[Exercise brief]:
Rescale the part of the data that opens with the line containing "Avaleht (289, 73)" and closes with the line containing "Remont ja hooldus tingimused (986, 1475)", both included, and write out every line of it again, requests and all. Multiply each coordinate in the answers by 0.75 and round to whole numbers, with halves going up.

[The data]:
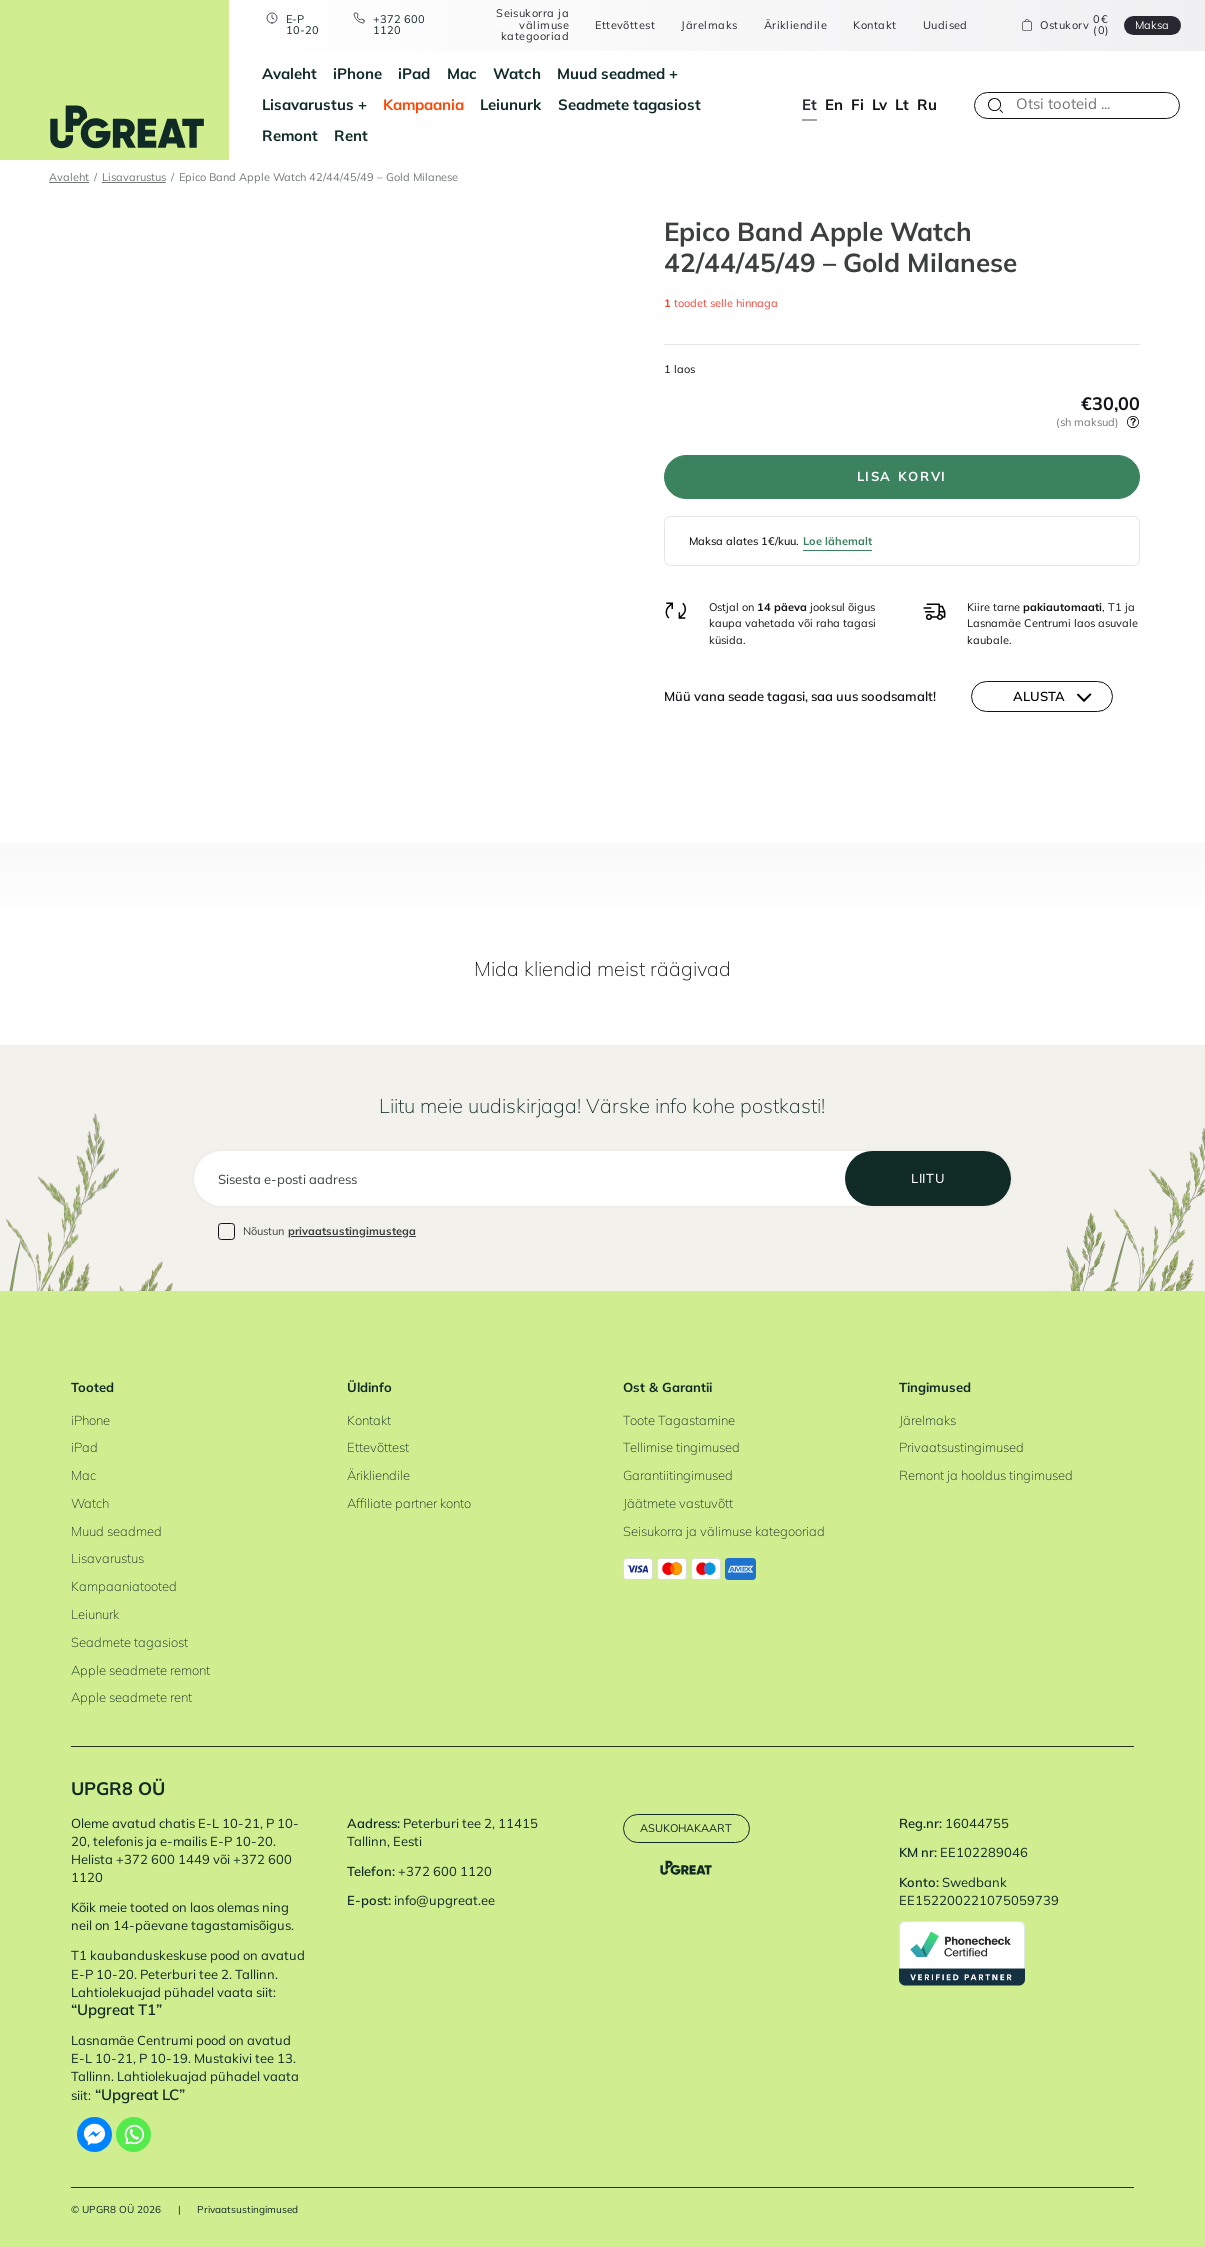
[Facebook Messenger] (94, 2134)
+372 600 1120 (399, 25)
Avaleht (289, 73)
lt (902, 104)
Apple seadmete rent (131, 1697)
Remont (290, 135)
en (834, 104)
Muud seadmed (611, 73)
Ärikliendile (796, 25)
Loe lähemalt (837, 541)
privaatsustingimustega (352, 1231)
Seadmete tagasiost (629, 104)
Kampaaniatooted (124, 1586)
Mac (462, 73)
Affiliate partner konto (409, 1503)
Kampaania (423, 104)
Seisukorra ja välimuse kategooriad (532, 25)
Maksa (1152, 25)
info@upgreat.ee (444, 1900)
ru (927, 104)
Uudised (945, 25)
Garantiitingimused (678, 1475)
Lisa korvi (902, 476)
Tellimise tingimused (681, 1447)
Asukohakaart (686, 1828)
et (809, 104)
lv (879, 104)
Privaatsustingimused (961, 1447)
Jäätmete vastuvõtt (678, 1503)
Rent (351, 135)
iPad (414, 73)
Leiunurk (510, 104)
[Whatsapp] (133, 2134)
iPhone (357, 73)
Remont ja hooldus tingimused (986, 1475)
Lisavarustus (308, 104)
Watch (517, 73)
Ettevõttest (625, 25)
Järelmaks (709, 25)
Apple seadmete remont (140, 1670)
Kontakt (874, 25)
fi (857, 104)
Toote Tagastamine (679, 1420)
---
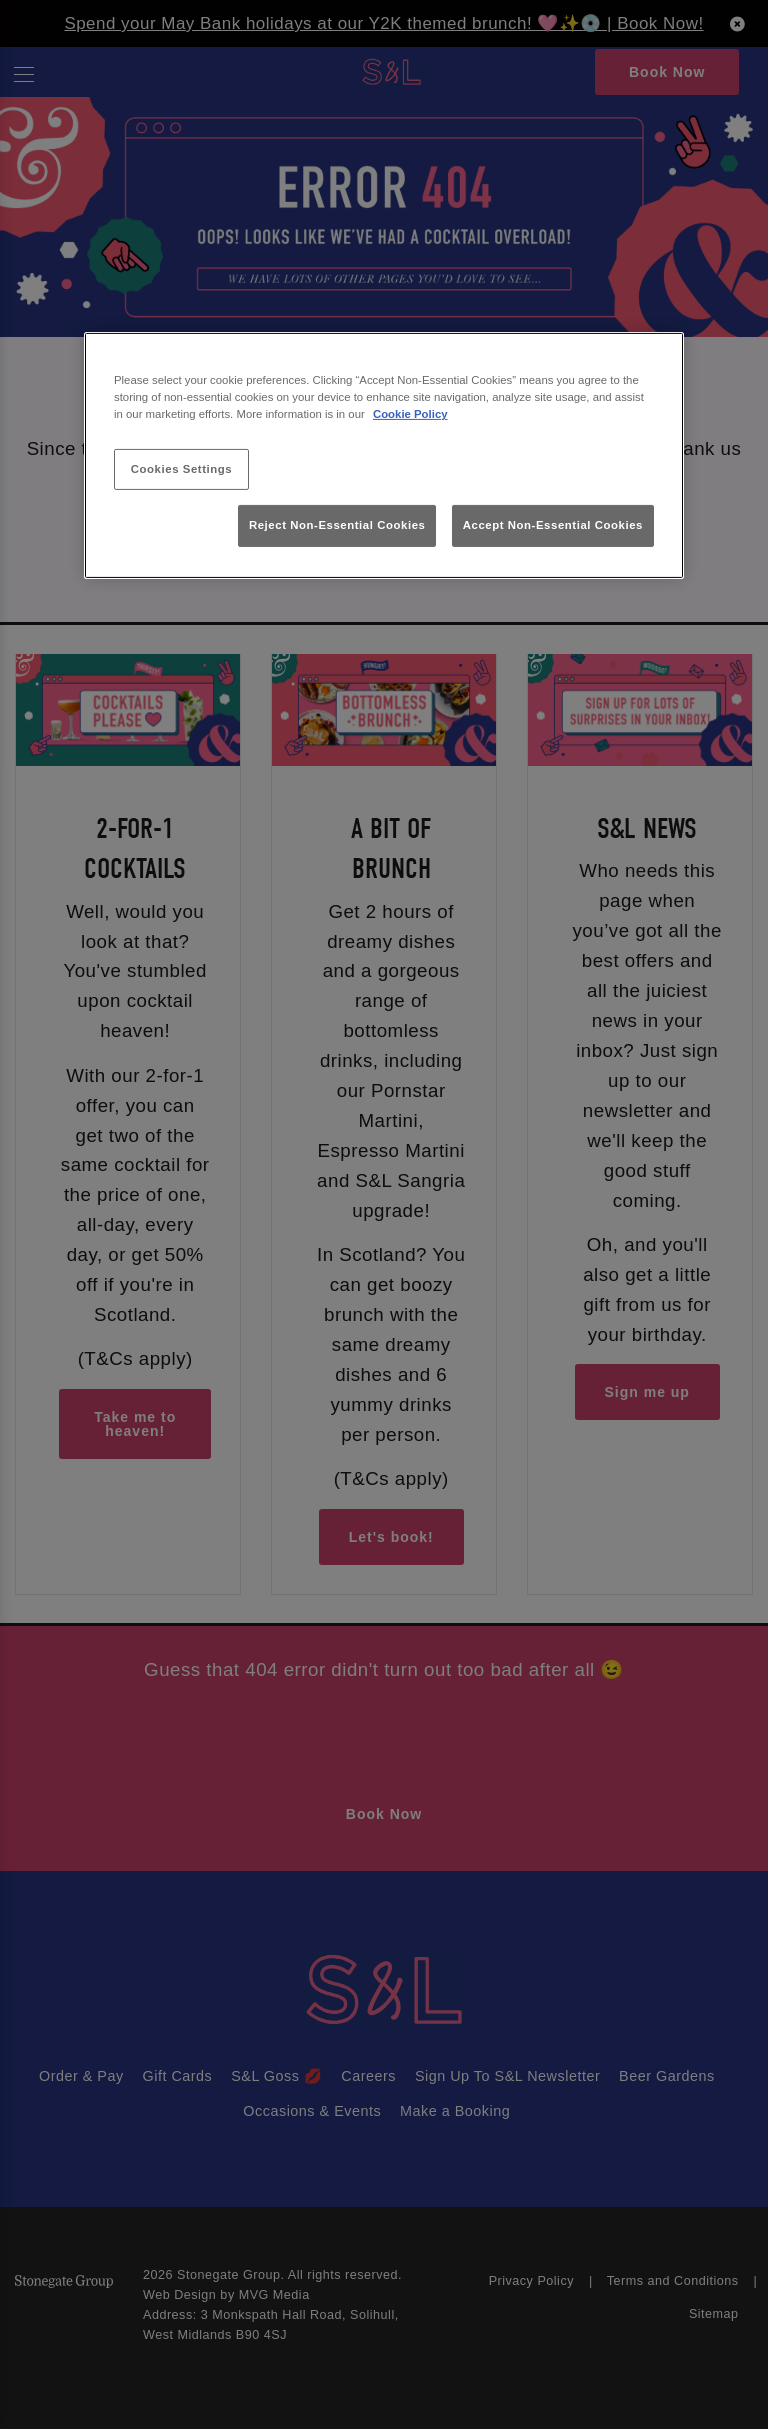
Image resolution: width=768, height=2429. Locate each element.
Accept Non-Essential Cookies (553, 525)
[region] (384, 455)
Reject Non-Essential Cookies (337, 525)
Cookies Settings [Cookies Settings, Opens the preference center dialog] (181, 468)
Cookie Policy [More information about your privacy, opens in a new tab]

[Final result]:
Avaleht (217, 55)
lt (677, 78)
Apple seadmete rent (98, 1273)
Remont (218, 101)
en (626, 78)
Muud seadmed (458, 55)
Ärikliendile (597, 19)
Loe lähemalt (628, 406)
privaatsustingimustega (264, 923)
Seadmete tagasiost (472, 78)
Kampaaniatooted (93, 1190)
Mac (347, 55)
Affiliate partner konto (307, 1127)
Kampaania (317, 78)
Seisukorra ja välimuse kategooriad (399, 19)
Maksa (864, 19)
info@upgreat.ee (333, 1425)
ru (695, 78)
Uudised (709, 19)
Garantiitingimused (509, 1106)
Lisa korvi (677, 357)
Tellimise tingimused (511, 1085)
Asukohakaart (515, 1371)
et (607, 78)
lv (659, 78)
Privaatsustingimused (721, 1085)
Jäätmete vastuvõtt (509, 1127)
Rent (263, 101)
iPad (311, 55)
Leiunurk (383, 78)
[Whatsapp] (100, 1601)
iPhone (268, 55)
Remont ja hooldus tingimused (740, 1106)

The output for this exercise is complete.